Two men ware living and fishing in that boat for a week. Sleeping under the plastic, fish in a derelict fridge filled with ice ( Under the blanket ) After a week they doink to town to sell the fish.
Line fishing. Laying 3 to 4 miles of baited line in the evening, sleeping in a bay, hauling in the morning, baiting the line(s) in daytime.
Hard work but no boss, cowboys. Often no experience at all, they lend the boat and go fishing.
Some pro´s as well, same life but they now what they are doing.
 
My experience with fishing in Turkish/Dodecanese waters is that in 10yrs and c. 4000 miles of mixed motoring/sailing with lure deployed most of the time my tally was three small (1- 1,5 KG) horse mackerel, one Dorado and one billfish of a similar size. watching the local fishermen laying their nets every night and recovering them all but totally empty tells me that that part of the Med is all but devoid of useful fish. You'd do better with a catapult hunting rabbits ashore. Really.

The size of nets used by the locals is the clue - whitebait traps. There will never be a healthy fishery there unless steps are taken to allow tiny fish to grow into larger fish. The problem is vast levels of overfishing of immature fish in their nursery areas.
 
Apart from some domestic rabbits on Yassica adelary in the Fethiye gulf and a hare on Astypalaya
I have never seen rabbits or there burrows in Greece and coastal Turkey.
The hunters here go for small birds.
Overfishing.
Turks of the South coast did not eat Octopus, so there ware a lot of them.
Common thought was that fish without scales is not good. Not in the Koran, just general belief.
Up came tourism, the bay restaurants heard tourists ask for grilled octopus.

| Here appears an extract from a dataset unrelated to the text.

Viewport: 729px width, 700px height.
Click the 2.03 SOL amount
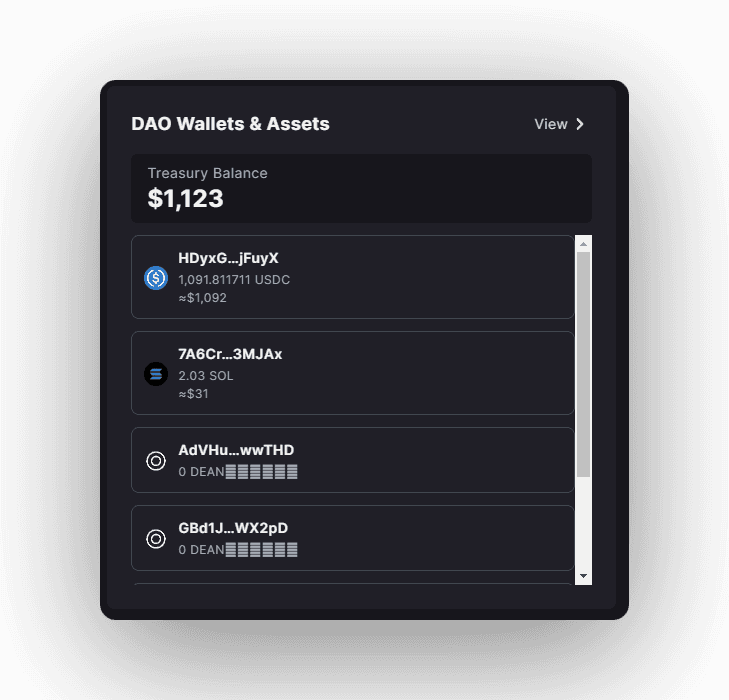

Unemployed Turks started hunting the eight legged creatures in an almost industrial way.
Two wetsuits, one over the other, towing a dingy, lying up to 8 h / day in the water. When he was tiered, the speargunning guys with lamps came. One guy I spoke had shot 40 kilo that day. The equivalent of a workers month wage.
In two years the whole octopus population in the Fethiye Göcek bays was gone.
Restaurants had to prepare frozen imported fish just as in Greece.
Good for us, octopuses breed faster when scarce.
 
I haven't eaten octopus for years, although I'll happily order squid in any of its culinary forms, especially the small, whole ones grilled on an open fire. The octopus has been found to be a highly intelligent animal and I once saw a film of the Jacques Cousteau team conducting behavioural tests on one in its Mediterranean habitat, which consisted of long-term observation and included some feeding sessions. There clearly emerged some sort of bonding between diver and animal until a scene that always remains with me, of the octopus greeting the arrival of the diver and to all appearances embracing him with one tentacle, looking like two buddies sitting on the sea bed. Since then I just can't see those plates of chopped tentacles in a restaurant.
 
A French friend of mine is very keen octopus catcher. In winter, the fridge is switched off, no need for it and save electricity, so this man keeps the octopuses alive in a big plastic olive container hanging under his yacht.
Holes in it, feeding rests and guts of fish. Those containers have a screw on lid. One has to turn the lid two to three times to open. Octopuses learn in days to open the lid so he had to secure the lid with a rope.

In Fethiye, the growth of mussels is enormous. Cold water ( melting water from the mountains ) and lots of food in the water. ( **** from 50.000 inhabitants )
In the Göcek bays, no mussels. Just 10 miles away, but warm water and no food. Rocks and sand.
A few times I collected about 80 kilo´s of mussels from the Fethiye bay and brought them to Kapi bay. Dingy fully loaded. In Kapi bay I put the mussels in nets and suspended those on rocks underwater. That way the mussels could clean themselves and we hoped to introduce them in the bay.
Apart from Fethiye one has to sail North up to Chesme before finding Mussels.
No way we could cultivate the delicacy. Octopuses found them.
That´s when I learned to hunt them to.